US President Donald Trump’s trade war, combined with a slowdown in economic growth in China, are likely to generate the most uncertainty in financial markets this year, Platinum Asset Management chief executive and CIO Andrew Clifford states.

While there are a number of risks on the horizon carrying over from last year, the loss of momentum in China and the US trade war are shaping up to be the most prominent, Clifford notes.

Others concerns carrying over from last year include: rising US interest rates, especially amid fears of inflation being fuelled by tax cuts that added stimulus to what was already a buoyant economy; the impact that funding the increased fiscal deficit could have on the US bond market; how the world’s central banks will extricate themselves from their money-printing exercises; and other politically inspired skirmishes, such as Brexit.

In his latest macro overview, published this week, Clifford notes that the impacts of China’s slowdown have been felt far beyond its borders.

“While China today is the world’s second-largest economy…it is for many goods the world’s largest market,” Clifford writes in the overview. “Not only is this the case for commodities and raw materials, such as iron ore and copper, it is also the case for many manufactured goods, from cars to smartphones to running shoes.

“Indeed, it would be difficult to think of a physical good for which China is not the biggest consumer in volume terms. As a result, China’s slowdown has been felt globally and has been a significant factor in the loss of economic momentum in Europe, Japan and many of the emerging economies.”

An important lesson from the last four years is that a maturing Chinese economy has become more responsive to domestic interest rate movements and credit conditions, Clifford notes.

A lesson from 2018 was how important China has become to the global economy, he states.

“For the last 30 years or more, the US economy and financial markets have been at the centre of every analysis of global markets,” Clifford notes. “It has long [been] a cliché to say that ‘when the US sneezes, the rest of the world catches a cold’. In 2018, the US economy was in great shape, yet the rest of the world slowed, because of China.”

The one country that has appeared immune to China’s slowdown so far is the US; however, Clifford notes it has had the benefit of a fortuitously timed fiscal stimulus in the form of tax cuts.

The greatest risk facing the global economy is that the last driver of growth, the US, is now poised to slow, Clifford states.

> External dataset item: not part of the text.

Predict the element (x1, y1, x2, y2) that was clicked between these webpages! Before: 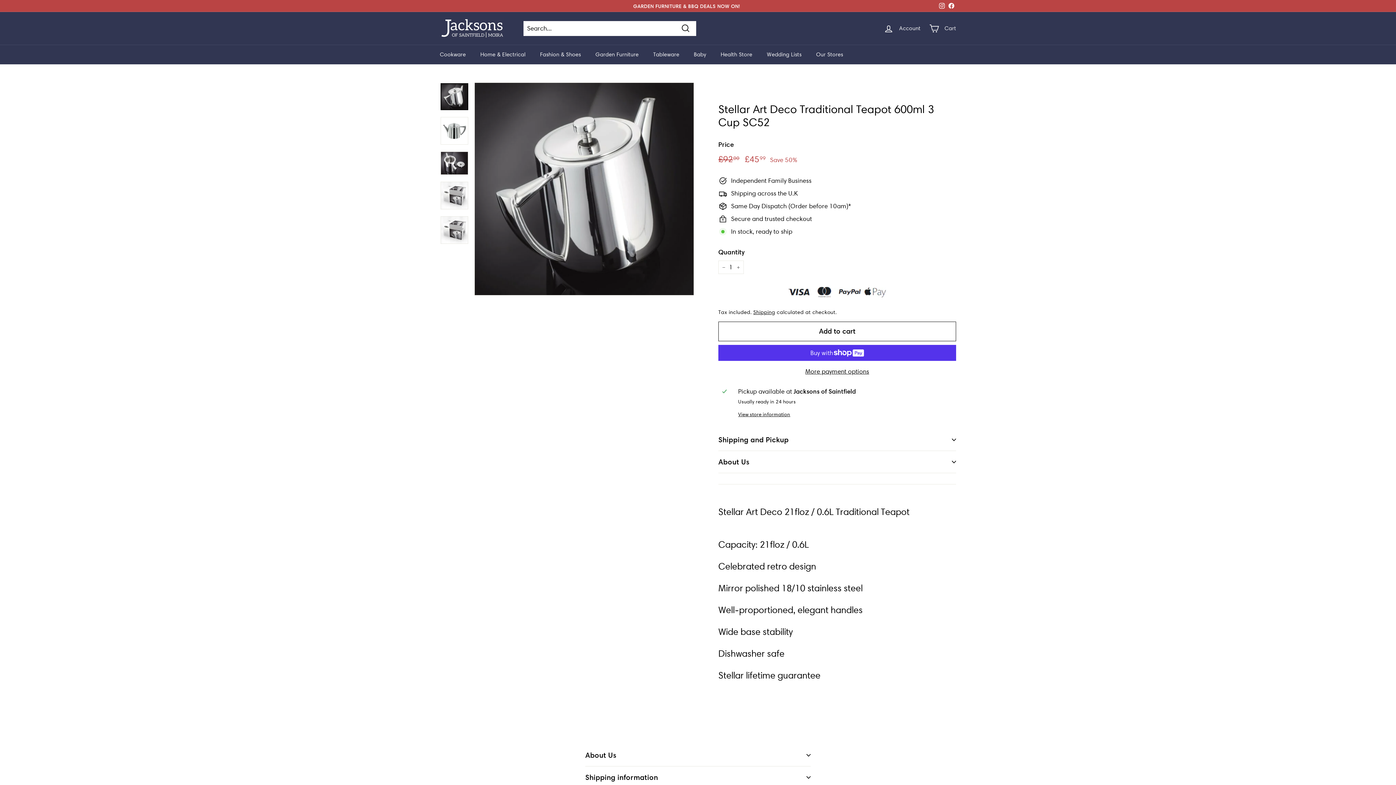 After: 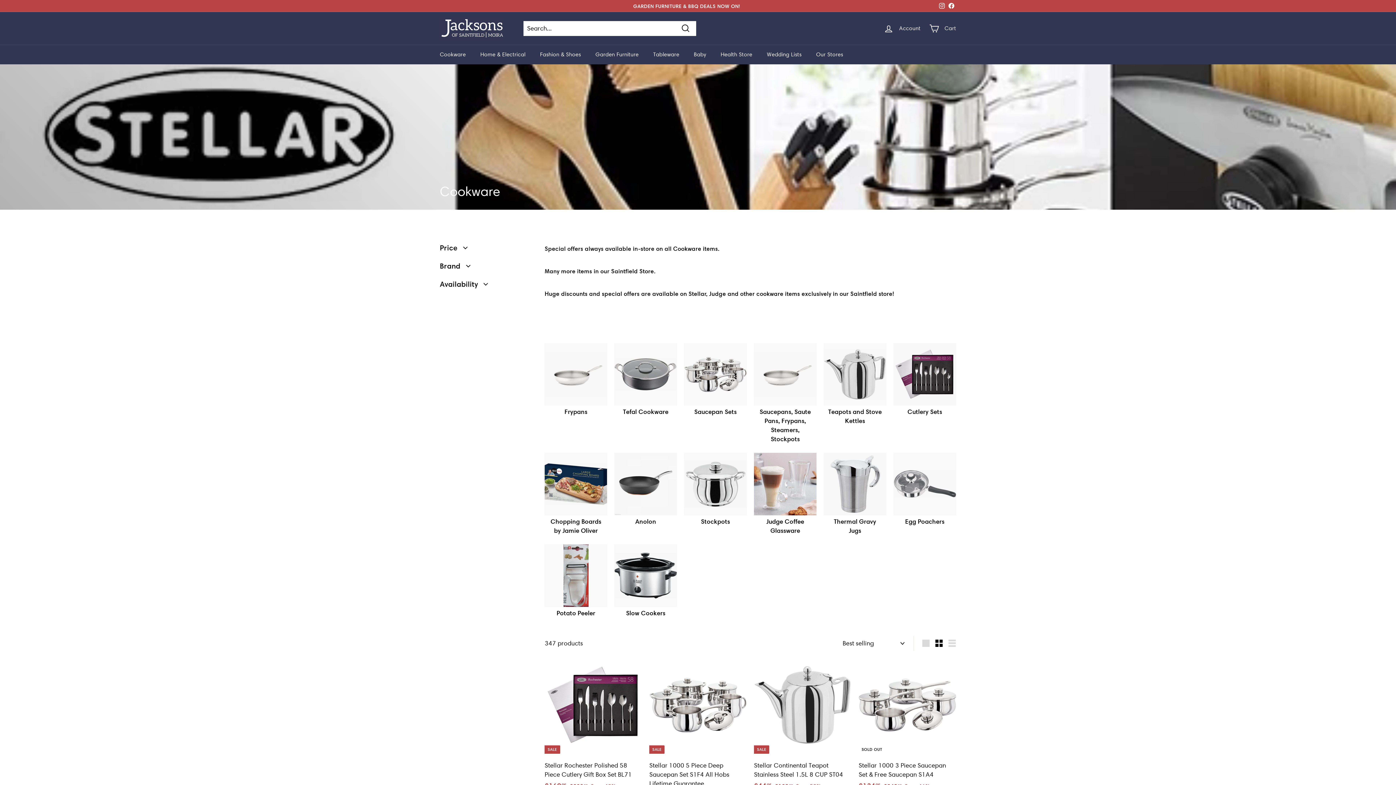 Action: label: Cookware bbox: (432, 44, 473, 64)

“Housing and auto sales have fallen in response to higher interest rates,” he writes. “The benefits of the tax cuts have, for the main part, been expressed. The impact of tariffs on business is now being felt. While their direct impact on the US economy is perhaps not significant, the tariffs and the broader trade tension likely have begun to affect both consumer and business confidence, particularly as we await the outcome of the US-China negotiations.”

Furthermore, the political environment in the US following the mid-term elections is also likely to be a drain on confidence and the partial shutdown of the US federal government over funding debates may well be a prelude for the slower pace to come, Clifford adds.

“While similar shutdowns have occurred in the past, with relatively minor disruptions, they certainly add to the distractions faced by both businesses and consumers. President Trump’s infrastructure program could potentially be the next boost to growth, though it [would be] unlikely to have much impact within the next 12 months, even if it were to eventuate.”

As for interest rates, while the Federal Reserve has signalled that it will slow the pace of rate hikes, rate cuts appear a distant prospect, Clifford writes.

“Many commentators have been focusing on the likelihood of a US recession, but it is beside the point,” he notes. “The conditions are in place for a progressively slower environment in the US throughout the course of 2019.”

In his macro overview, Clifford outlines how he plans to navigate this year’s challenges. He also offers tips for investors.

“At turbulent times like this, we will fall back to an assessment of the potential returns implied by the valuations of our holdings,” he explains. “Simply put, we will consider the earnings or cashflow yields that our companies will provide investors over the next five years and beyond. While there is no certainty regarding these future earnings, and the prospects of some of our holdings over the next one to two years may have diminished from what might have otherwise been expected, the valuations across these out-of-favour sectors are highly attractive today.”

Clifford notes that attractive valuations – low prices relative to prospective earnings – are not a guarantee that stock prices will not fall further, especially over the short term.

However, he continues: “The expected returns from an investment are not some ethereal concept – returns will flow to investors’ pockets where companies pass their earnings on to shareholders in the form of dividends and/or stock buy-backs.

“Alternatively, at the right price, knowledgeable buyers may appear and buy out the company from shareholders. In short, based on our assessment of the current valuations across the companies we own, we believe that our portfolio offers good prospects of favourable returns. What we feel less certain about, however, is the time frame over which these returns will be realised, which is difficult to assess, given the numerous challenges facing the market today.”